[Rows on finding words and elements]

## START

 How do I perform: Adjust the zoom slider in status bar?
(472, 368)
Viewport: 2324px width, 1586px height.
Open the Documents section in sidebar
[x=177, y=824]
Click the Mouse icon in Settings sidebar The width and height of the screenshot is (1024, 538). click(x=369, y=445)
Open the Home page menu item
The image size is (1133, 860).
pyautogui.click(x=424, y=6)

## END

*Given request*. Copy every one of the rows above word for word.

*Written reply*.
 How do I perform: Adjust the zoom slider in status bar?
(472, 368)
Viewport: 2324px width, 1586px height.
Open the Documents section in sidebar
[x=177, y=824]
Click the Mouse icon in Settings sidebar The width and height of the screenshot is (1024, 538). click(x=369, y=445)
Open the Home page menu item
The image size is (1133, 860).
pyautogui.click(x=424, y=6)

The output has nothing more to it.